The scans are basic iPhone scans done with Heges and brought into Max with virtually no modifications. This was all rendered in FStorm, using the direct light kernel to keep render times under 1 minute per frame. The soundtrack was put together directly in Resolve.
@JinHao yes, it was all taken with the phone (me scanning myself mainly). The phone only scans a small portion of the face at a time so small movements are not as much of a problem as with photogrammetry. Of course it helps if you stay relatively still.
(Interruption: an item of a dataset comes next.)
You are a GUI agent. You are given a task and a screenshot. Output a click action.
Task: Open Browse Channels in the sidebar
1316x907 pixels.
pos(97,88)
Both V-Ray and FStorm are extremely realistic. It’s hard to tell which is better really. I have encountered problems using SSS with V-Ray GPU and the light cache, but altogether I love using both renderers and their respective strengths.
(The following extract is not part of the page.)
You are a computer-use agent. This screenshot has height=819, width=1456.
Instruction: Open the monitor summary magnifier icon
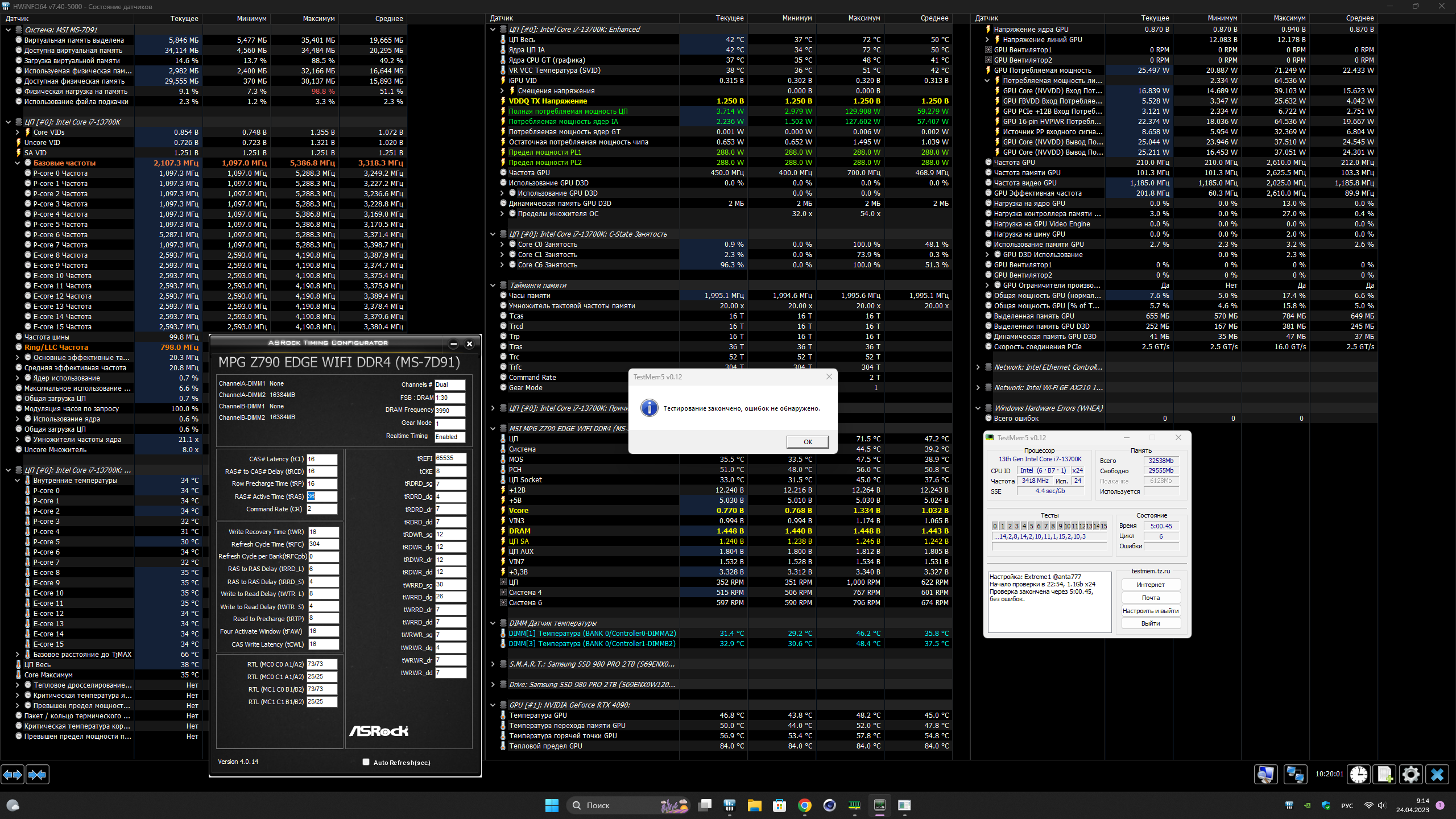[x=1265, y=774]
Are those scans with the expressions on them taken using only an iphone? I would’ve initially thought this would not turn out good, since the folks getting scanned would’ve had to hold their expressions and poses for at least 2-3 minutes without movement. I’m curious to know how fast were you able to scan a posed person in an expression only using one iphone, and the quality outputted?
Also what renderer would you think is best for photorealism, vray or fstorm? Especially for translucent materials involving really hi quality sss, like for example, insects.
Looking forward to your response.
@Walter Yes. I’m one of the little girls. But which one is the question!
@Giorgio Regarding Allegorithmic, I want to give them the benefit of the doubt. Of course, experience has shown that many acquisitions end up destroying the target company’s product (perhaps because in many cases they are intended primarily to remove competitors). Another concern for me would be a move to the rental-only model, which is as good for a company’s shareholder as it is disadvantageous to the customer. I would no longer be able to use Substance if that were to happen.
Hard to tell between Nuke and Fusion. The free version of Nuke has more features than the free version of Fusion. But the paid version of Fusion is vastly more affordable than the paid version of Nuke. So in the end, it may make more sense to learn Fusion. I haven’t used them enough (especially Fusion) to say whether there are huge differences in capacity between the two. I like Resolve a lot but I’ve found it to be pretty crash-prone.
It reminds me a little of the comparison between Affinity Photo and Photoshop. One is very affordable, the other very expensive, but their feature sets are pretty much identical and I would say the two are largely comparable. So why would you want to rent one when you can own the other for a fraction of the cost? A no-brainer to me.
What do you think about Allegorithmic as part of Adobe family?
Definitely what is your choice between Nuke and Fusion?